_SELECTION_
EFER.LME vs. EFER.LMA.  The kvm_set_cr0() check is specifically looking at
the case where EFER.LME=1, EFER.LMA=0, and CR0.PG is being toggled on, i.e.
long mode is being enabled.  EFER_LMA won't be set until vmx_set_cr0() does
enter_lmode().
Vitaly Kuznetsov July 14, 2020, 2:11 p.m. UTC | #3
Sean Christopherson <sean.j.christopherson@intel.com> writes:

> On Tue, Jul 14, 2020 at 02:00:04PM +0200, Vitaly Kuznetsov wrote:
>> Sean Christopherson <sean.j.christopherson@intel.com> writes:
>> > diff --git a/arch/x86/kvm/x86.c b/arch/x86/kvm/x86.c
>> > index 95ef629228691..5f526d94c33f3 100644
>> > --- a/arch/x86/kvm/x86.c
>> > +++ b/arch/x86/kvm/x86.c
>> > @@ -819,22 +819,22 @@ int kvm_set_cr0(struct kvm_vcpu *vcpu, unsigned long cr0)

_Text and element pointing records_

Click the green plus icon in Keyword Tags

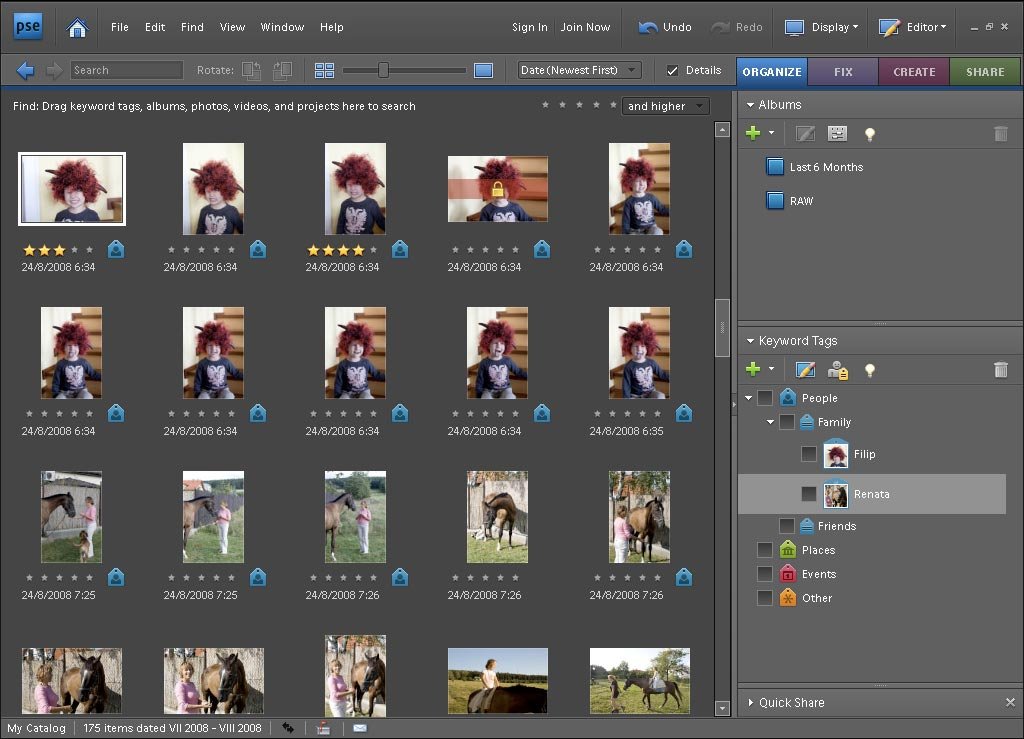click(x=754, y=370)
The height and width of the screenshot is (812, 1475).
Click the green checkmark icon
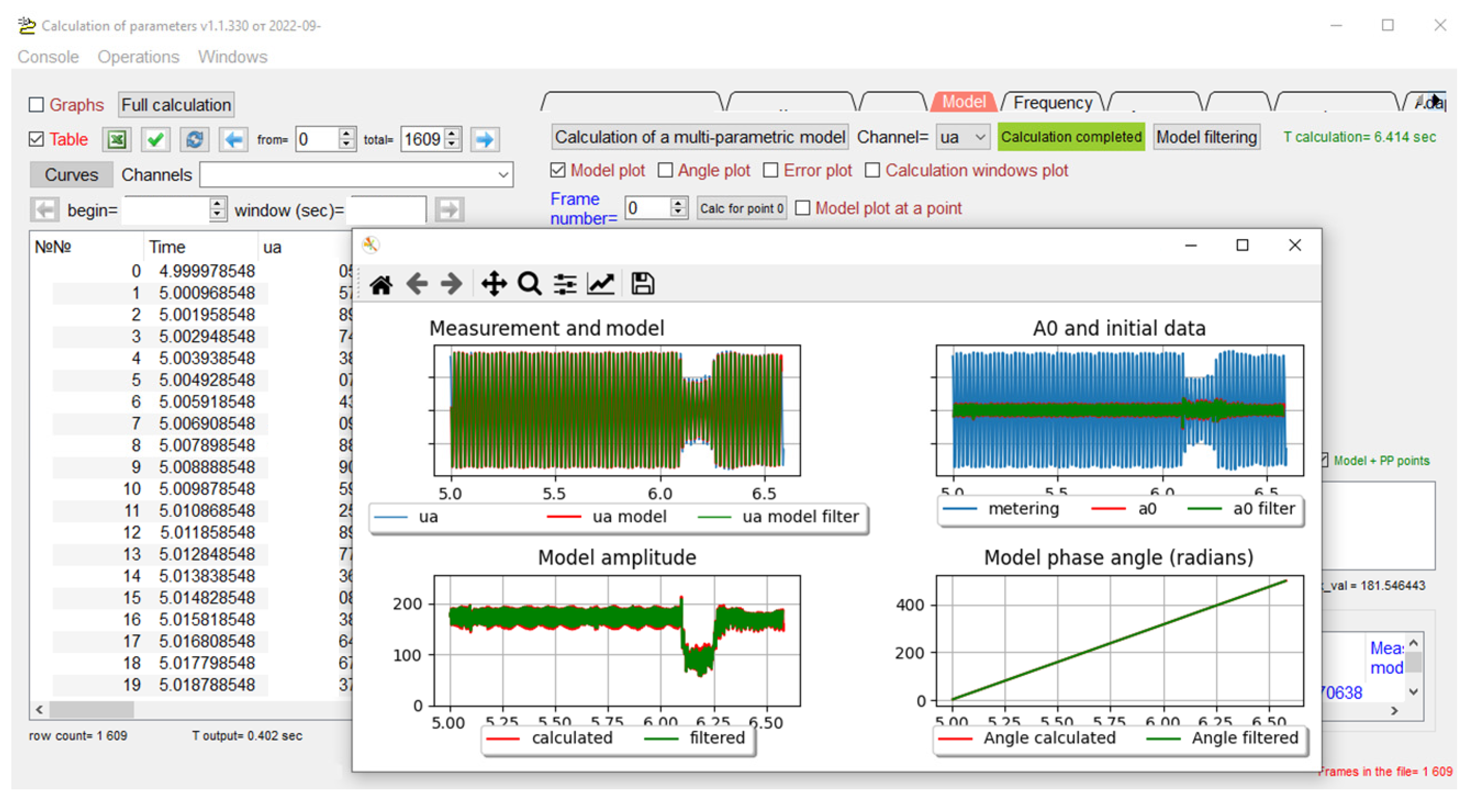155,139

_REQUIREMENT A_
Translate this sentence from the KVM thread into Spanish: "EFER_LMA won't be set until vmx_set_cr0() does enter_lmode()."
_REQUIREMENT B_
Reproduce all of the rows word for word, leaving out the pictures.
The KVM thread and the rows have no connection to each other.

_EXERCISE ANSWER A_
EFER_LMA no se establecerá hasta que vmx_set_cr0() ejecute enter_lmode().

_EXERCISE ANSWER B_
Click the green plus icon in Keyword Tags

click(x=754, y=370)
The height and width of the screenshot is (812, 1475).
Click the green checkmark icon
155,139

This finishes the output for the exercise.